Safety Law News for February 23, 2018

  • In Indiana, the Indiana Court of Appeals suppressed the statements of a student to a school official admitting placing graffiti on the walls of the boys’ restrooms.  The administrator immediately told a police officer, who entered the office, spoke to the student and arrested him.  The officer did not advise the student of his constitutional rights nor contact a parent. [D.Z. v. State of Indiana]
  • In Florida, the Broward County Sheriff is implementing a new policy that allows deputies guarding county schools to carry rifles, including AR-15s.  The officers will keep rifles locked in school offices during the day and take them home at night.

Safety Law News for February 20, 2018

  • In Ohio, the Ohio Court of Appeals upheld the suppression of statements made to police by a juvenile during an interrogation.  The court ruled that the juvenile’s waiver of his Miranda rights was not valid because (1) his first and primary language was Spanish, (2) he had just turned 16 when the interrogation occurred, (3) he was a poor student repeating the ninth grade, (4) he had no previous contact with the police, and (5) school officials did nothing to ensure that suspect’s parents were aware of the situation. [State v. Pablo]

 

 

  • In California, the United States District Court ruled that a school district bears a legal duty to exercise reasonable care in supervising students and may be held liable for injuries caused by the failure to exercise such care.  The court refused to dismiss a claim by a student that the school’s inadequate supervision allowed a known bully to harass and inappropriately touch him.  [Wormuth v. Lammersville Union School District].

 

Safety Law News for February 16, 2018

 

 

  • In South Carolina, after new officers from the Conway Police Department graduate from the police academy, they are required to spend the last two weeks of field training in local middle and high schools, shadowing school resource officers.  The new policy is designed to improve relationships with students and help prevent crime in and outside the classroom.

 

Safety Law News for February 14, 2018

 

 

 

  • In Pennsylvania, following the thwarted attempt of a school shooting in Uniontown School District last month, local superintendents in Fayette County have stressed that the most important tool to ensure student safety is communication.

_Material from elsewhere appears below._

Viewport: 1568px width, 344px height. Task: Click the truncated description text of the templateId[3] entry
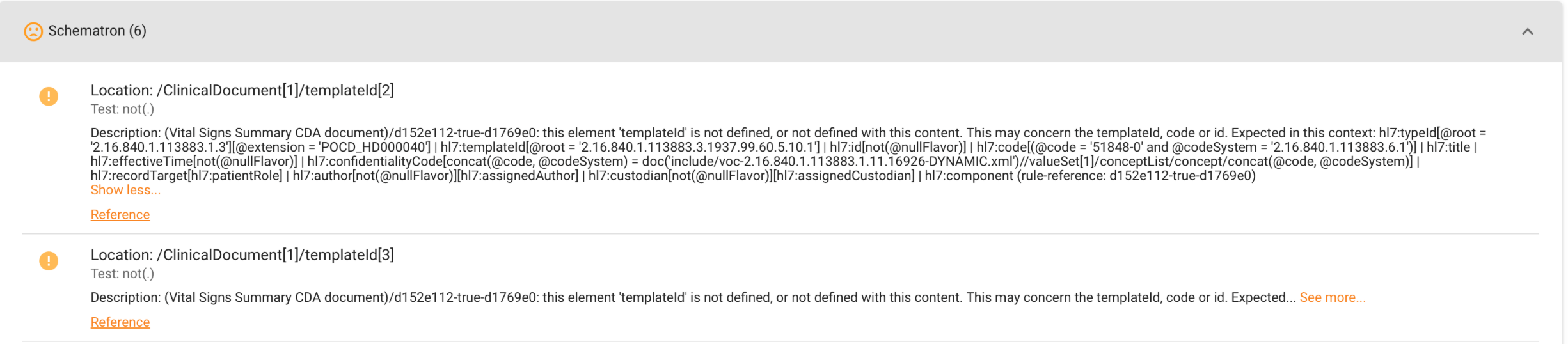coord(640,298)
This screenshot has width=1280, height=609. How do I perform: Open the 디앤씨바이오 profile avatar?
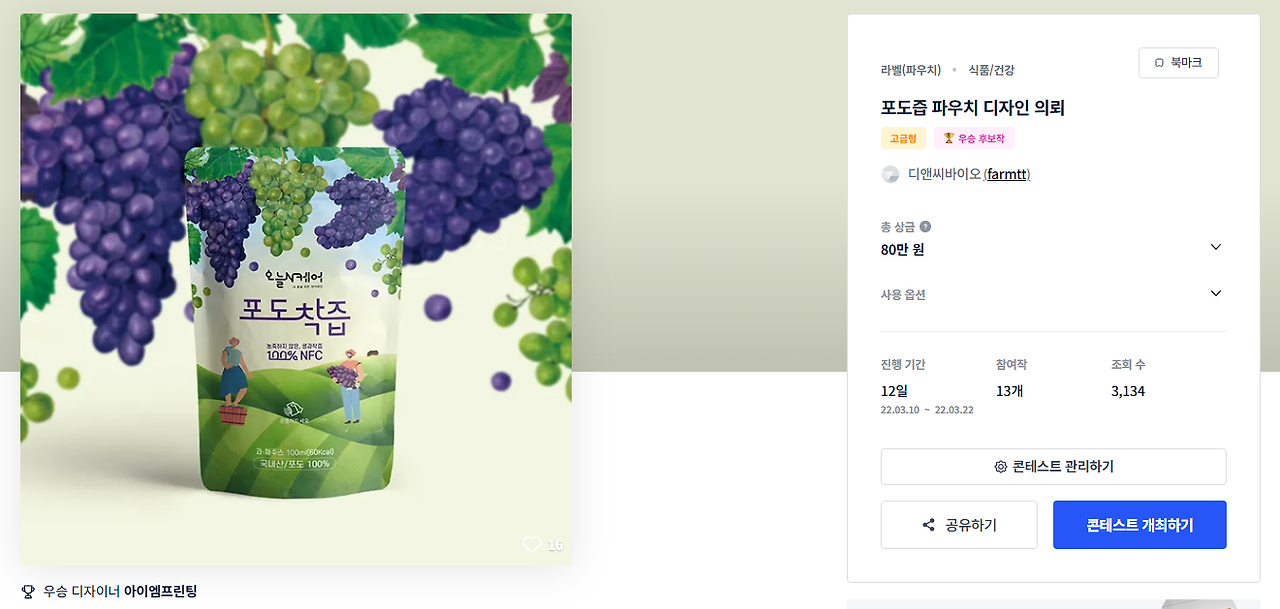click(x=890, y=174)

Safety Law News for February 9, 2018

 

  • In Massachusetts, the United States District Court ruled that a school could be liable under Title IX for being deliberately indifferent to a student’s peer-to-peer sexual discrimination by using restorative justice mediation rather than direct intervention.  The court held that even if the mediation was “timely and reasonable,” it could still amount to deliberate indifference under the law.  [Harrington by Harrington v. City of Attleboro]

 

  • In California, the United States Court of Appeals, ruled that a school uniform policy requiring clothing with a logo consisting of the name of the school, the school mascot, and the motto “Tomorrow’s Leaders,” violated the First Amendment.  The court ruled that the policy exemption, which allowed only the uniform of nationally recognized youth organizations (Boy Scouts and Girl Scouts) was an unreasonable restriction on the speech of students.  [Frudden v. Pilling].